All of the data that follows needs to be printed again, exactly as it reads.

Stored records
+++

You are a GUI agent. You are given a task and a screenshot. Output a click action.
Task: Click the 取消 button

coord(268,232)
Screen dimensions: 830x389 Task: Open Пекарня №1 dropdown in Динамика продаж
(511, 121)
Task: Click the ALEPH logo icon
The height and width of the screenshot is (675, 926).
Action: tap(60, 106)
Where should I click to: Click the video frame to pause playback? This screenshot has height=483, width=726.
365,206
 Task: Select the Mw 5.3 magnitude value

+++

* **EXERCISE RESULT**:
You are a GUI agent. You are given a task and a screenshot. Output a click action.
Task: Click the 取消 button

coord(268,232)
Screen dimensions: 830x389 Task: Open Пекарня №1 dropdown in Динамика продаж
(511, 121)
Task: Click the ALEPH logo icon
The height and width of the screenshot is (675, 926).
Action: tap(60, 106)
Where should I click to: Click the video frame to pause playback? This screenshot has height=483, width=726.
365,206
 Task: Select the Mw 5.3 magnitude value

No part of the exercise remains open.